Salin tanpa perubahan bagian teks tentang pertumbuhan ekonomi di bawah ini, mulai dari "Perry menegaskan, KSSK" sampai dengan "transportasi dan pergudangan.".

→ **KUTIPAN YANG DIBERIKAN**
════

Bank Indonesia (BI) optimistis pertumbuhan ekonomi kuartal III akan membaik. Gubernur BI, Perry Warjiyo menyampaikan, industri jasa keuangan masih tumbuh positif dan berpotensi terus meningkat.
“Pertumbuhan sektor jasa keuangan positif 1,03 persen, memang lebih rendah dari kuartal I sebesar 4,49 persen (yoy), tapi itu menunjukkan secara umum sektor jasa keuangan masih tumbuh,” katanya dalam konferensi pers Komite Stabilitas Sistem Keuangan (KSSK), Rabu (5/8).
Ini juga yang menjadi salah satu pertimbangan BI untuk menurunkan suku bunga acuan, menurunkan Giro Wajib Minimum (GWM), hingga quantitative easing. Stimulus restrukturisasi kredit juga dilakukan sehingga kondisi sektor keuangan tetap dijaga stabil.
Perry menegaskan, KSSK tetap waspada pada segala kemungkinan dan mendorong agar semua pihak bergandengan memulihkan ekonomi. Menurutnya, puncak dampak pandemi pada perekonomian terjadi pada bulan April-Mei 2020 dan berangsur membaik.
Saat itu dilakukan Pembatasan Sosial Skala Besar (PSBB) secara masif sehingga berdampak dalam pada beberapa sektor. Misal, kontraksi terdalam terjadi pada sektor transportasi dan pergudangan.
Dari sisi konsumsi rumah tangga pun kontraksi cukup dalam sehingga pemerintah memberikan stimulus berupa bantuan sosial. Menurutnya, belanja bantuan sosial dari pemerintah juga membantu mencegah penurunan konsumsi rumah tangga yang lebih dalam.
“Kita semua saat ini konsentrasinya bagaimana mempercepat pemulihan ekonomi di kuartal III di tengah pandemi dengan tetap produktif dan menjaga keamanan,” katanya.
Di masa transisi PSBB, diharapkan ekonomi tumbuh dengan penyerapan anggaran yang lebih baik dan penyaluran kredit yang lebih lancar. Menurut data, penurunan pertumbuhan ekonomi domestik terjadi di semua komponen PDB sisi pengeluaran.
Konsumsi rumah tangga mengalami kontraksi 5,51 persen (yoy), jauh lebih rendah dibandingkan dengan kinerja kuartal I 2020 sebesar 2,83 persen (yoy). Investasi mencatat kontraksi 8,61 persen (yoy), turun dibandingkan dengan kinerja triwulan sebelumnya 1,70 persen (yoy).
Stimulus Pemerintah yang sesuai dengan pola musiman belum kuat juga berpengaruh pada konsumsi Pemerintah yang tercatat kontraksi 6,90 persen (yoy), turun tajam dibandingkan dengan pertumbuhan kuartal sebelumnya sebesar 3,75 persen (yoy). Selain itu, kinerja ekspor juga terkontraksi 11,66 persen (yoy) akibat pelemahan ekonomi global dan penurunan harga komoditas dunia. Seiring dengan kontraksi permintaan domestik dan ekspor, kinerja impor juga mengalami kontraksi 16,96 persen (yoy).

════

Baris dari sebuah dataset:

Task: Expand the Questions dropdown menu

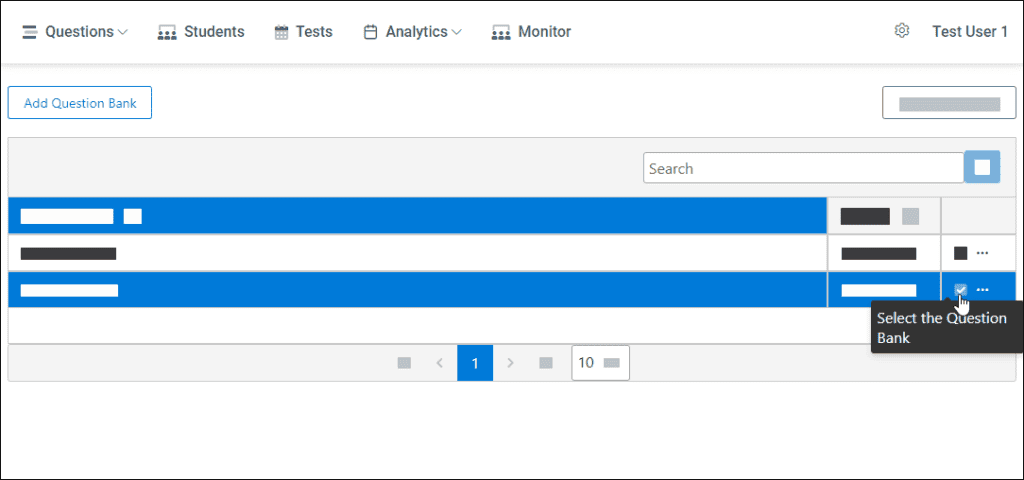Action: 75,31
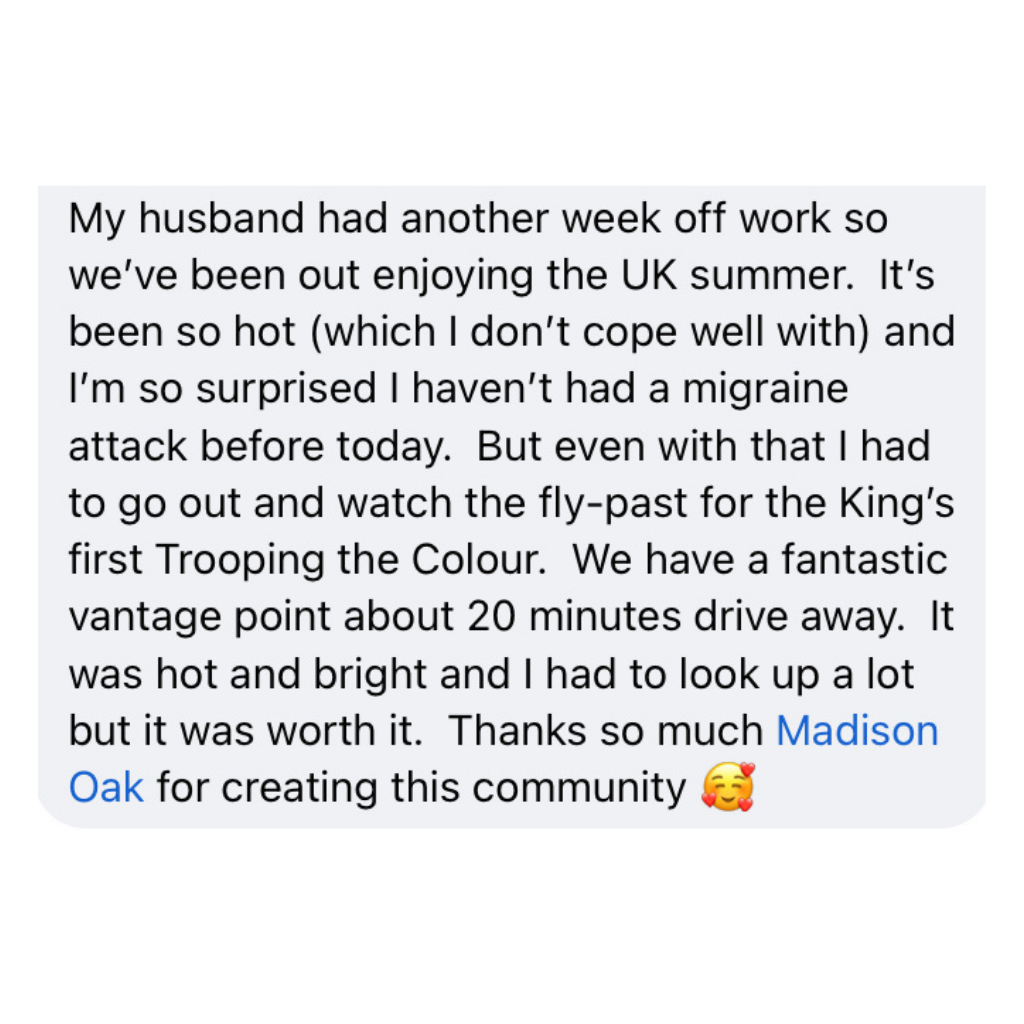1024x1024 pixels.
Task: Click the word attack in the message
Action: [x=127, y=447]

════

→ **HASIL TUGAS**
Perry menegaskan, KSSK tetap waspada pada segala kemungkinan dan mendorong agar semua pihak bergandengan memulihkan ekonomi. Menurutnya, puncak dampak pandemi pada perekonomian terjadi pada bulan April-Mei 2020 dan berangsur membaik.
Saat itu dilakukan Pembatasan Sosial Skala Besar (PSBB) secara masif sehingga berdampak dalam pada beberapa sektor. Misal, kontraksi terdalam terjadi pada sektor transportasi dan pergudangan.